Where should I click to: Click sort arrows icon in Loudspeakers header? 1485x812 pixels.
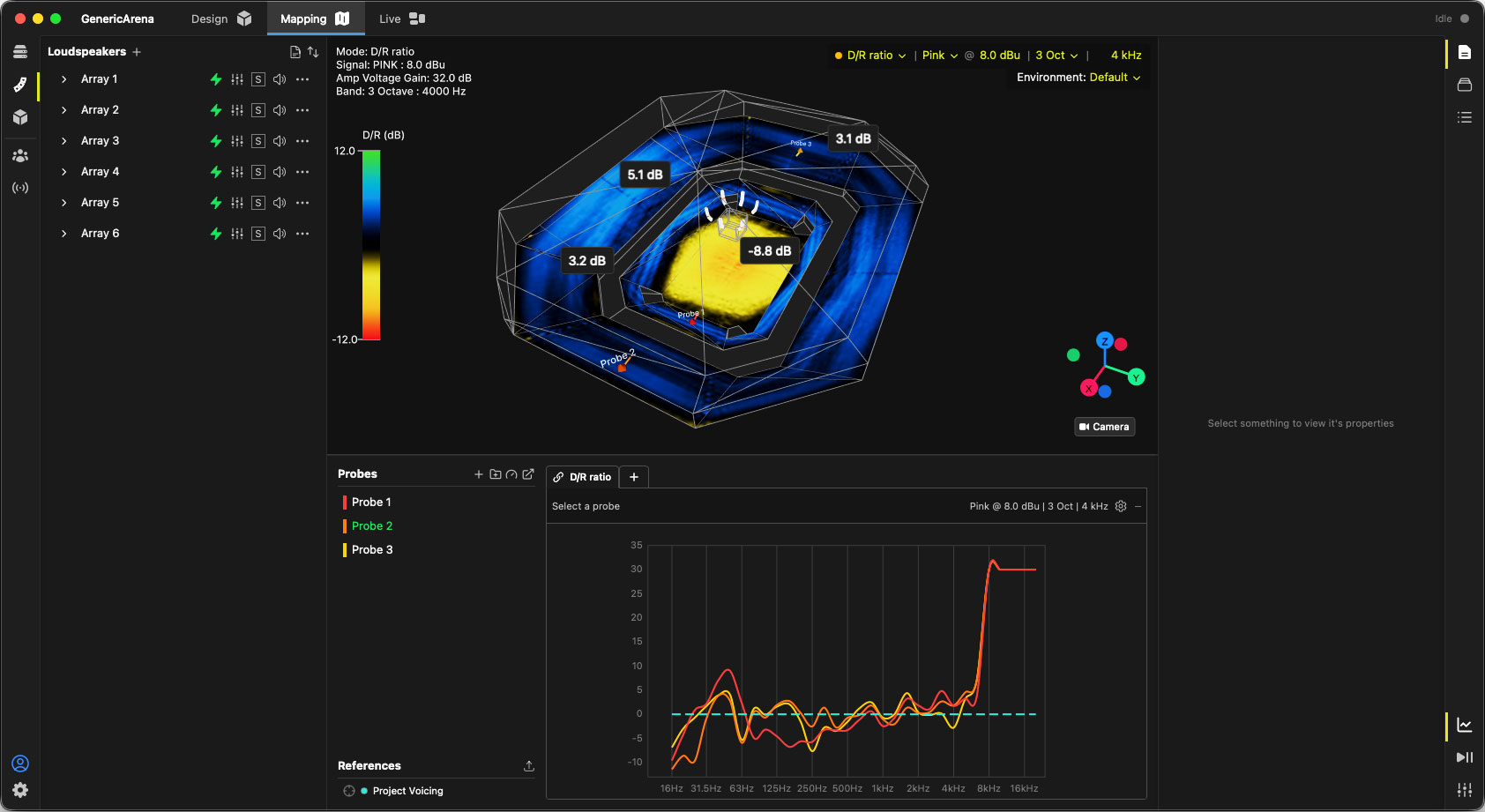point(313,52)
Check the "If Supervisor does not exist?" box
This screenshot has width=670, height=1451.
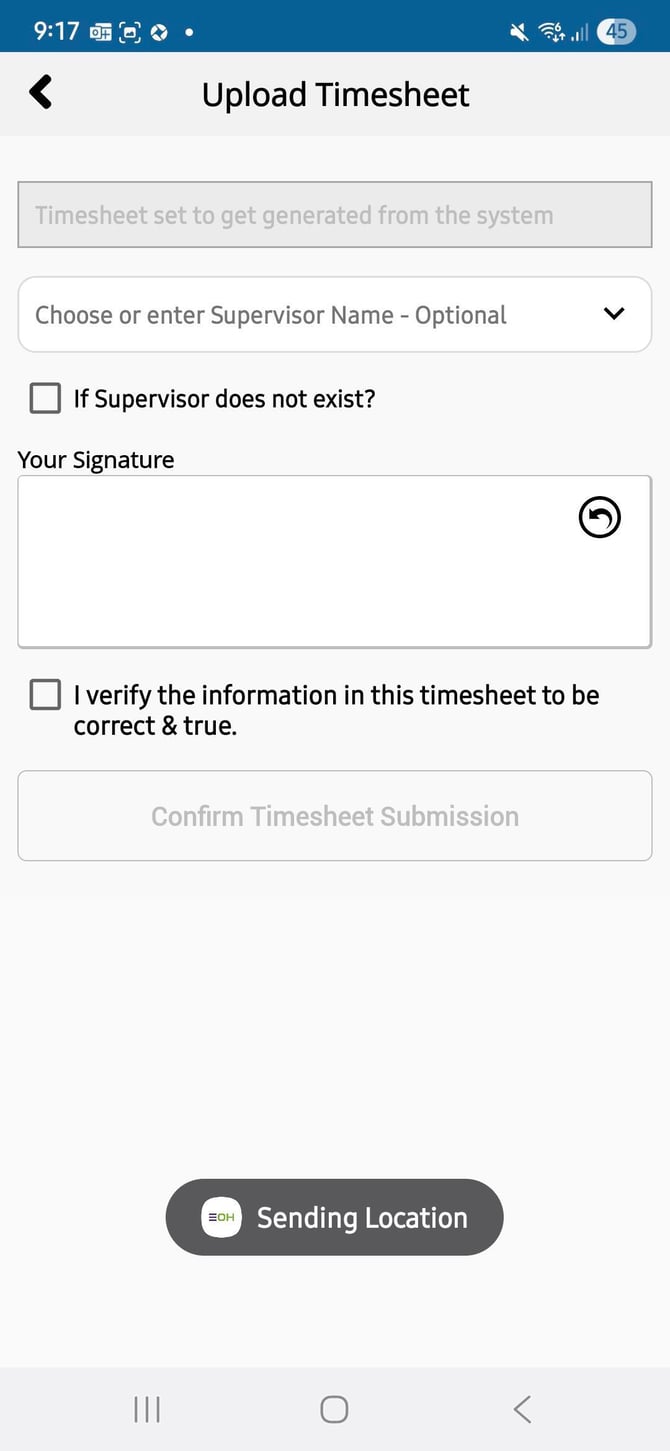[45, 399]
|---|
**Work instruction**
All of the entries above are to be written out exactly, with no pictures.

**Task solution**
Where should I click to: Click sort arrows icon in Loudspeakers header? 1485x812 pixels.
point(313,52)
Check the "If Supervisor does not exist?" box
This screenshot has width=670, height=1451.
[45, 399]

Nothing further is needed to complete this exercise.